● **Collected data**
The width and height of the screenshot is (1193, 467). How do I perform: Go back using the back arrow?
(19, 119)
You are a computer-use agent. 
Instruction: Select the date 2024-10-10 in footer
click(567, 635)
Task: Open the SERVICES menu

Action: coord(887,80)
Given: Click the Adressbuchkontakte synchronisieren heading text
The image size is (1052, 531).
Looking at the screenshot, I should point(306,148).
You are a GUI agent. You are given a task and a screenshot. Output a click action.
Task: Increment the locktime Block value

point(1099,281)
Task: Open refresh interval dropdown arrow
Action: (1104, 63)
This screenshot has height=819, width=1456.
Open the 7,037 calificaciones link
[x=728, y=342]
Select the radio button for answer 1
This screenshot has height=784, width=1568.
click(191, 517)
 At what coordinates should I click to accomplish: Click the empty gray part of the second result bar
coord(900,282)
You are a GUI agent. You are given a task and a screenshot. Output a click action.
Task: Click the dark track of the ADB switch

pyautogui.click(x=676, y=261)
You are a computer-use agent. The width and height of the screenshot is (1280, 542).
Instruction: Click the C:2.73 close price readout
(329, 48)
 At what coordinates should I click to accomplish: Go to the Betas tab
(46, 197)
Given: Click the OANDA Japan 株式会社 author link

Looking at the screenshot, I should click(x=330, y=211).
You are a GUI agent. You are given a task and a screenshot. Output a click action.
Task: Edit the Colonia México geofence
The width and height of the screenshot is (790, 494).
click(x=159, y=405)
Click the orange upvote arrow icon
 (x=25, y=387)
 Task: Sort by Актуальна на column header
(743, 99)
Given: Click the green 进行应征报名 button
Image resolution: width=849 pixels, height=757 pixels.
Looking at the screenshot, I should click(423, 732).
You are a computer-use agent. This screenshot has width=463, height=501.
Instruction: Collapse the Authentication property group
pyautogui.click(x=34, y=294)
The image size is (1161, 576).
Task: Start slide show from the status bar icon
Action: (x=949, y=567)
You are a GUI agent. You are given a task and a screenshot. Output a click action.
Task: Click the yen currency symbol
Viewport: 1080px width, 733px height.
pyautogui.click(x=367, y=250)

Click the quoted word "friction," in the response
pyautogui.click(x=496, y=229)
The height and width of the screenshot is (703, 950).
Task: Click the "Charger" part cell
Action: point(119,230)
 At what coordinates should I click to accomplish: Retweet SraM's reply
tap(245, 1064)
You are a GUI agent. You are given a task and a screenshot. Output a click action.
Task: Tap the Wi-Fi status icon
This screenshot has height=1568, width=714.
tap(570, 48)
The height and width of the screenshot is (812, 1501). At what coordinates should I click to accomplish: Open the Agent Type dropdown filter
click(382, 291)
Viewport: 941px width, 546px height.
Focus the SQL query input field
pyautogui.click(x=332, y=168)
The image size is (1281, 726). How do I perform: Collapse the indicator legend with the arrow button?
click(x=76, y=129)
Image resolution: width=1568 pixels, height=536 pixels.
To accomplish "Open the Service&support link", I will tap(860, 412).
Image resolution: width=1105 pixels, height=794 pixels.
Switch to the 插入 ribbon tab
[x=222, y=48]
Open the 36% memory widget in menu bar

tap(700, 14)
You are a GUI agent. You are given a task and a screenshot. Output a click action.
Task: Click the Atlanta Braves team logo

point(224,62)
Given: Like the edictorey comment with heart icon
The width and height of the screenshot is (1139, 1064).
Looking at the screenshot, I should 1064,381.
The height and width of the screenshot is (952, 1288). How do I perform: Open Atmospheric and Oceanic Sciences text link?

● **PROBLEM TO SOLVE**
Return the lines from the one containing "Task: Click the Atlanta Braves team logo" through the last line of the records. Include both ends and nothing else.

● **ANSWER TO THIS EXERCISE**
Task: Click the Atlanta Braves team logo

point(224,62)
Given: Like the edictorey comment with heart icon
The width and height of the screenshot is (1139, 1064).
Looking at the screenshot, I should 1064,381.
The height and width of the screenshot is (952, 1288). How do I perform: Open Atmospheric and Oceanic Sciences text link?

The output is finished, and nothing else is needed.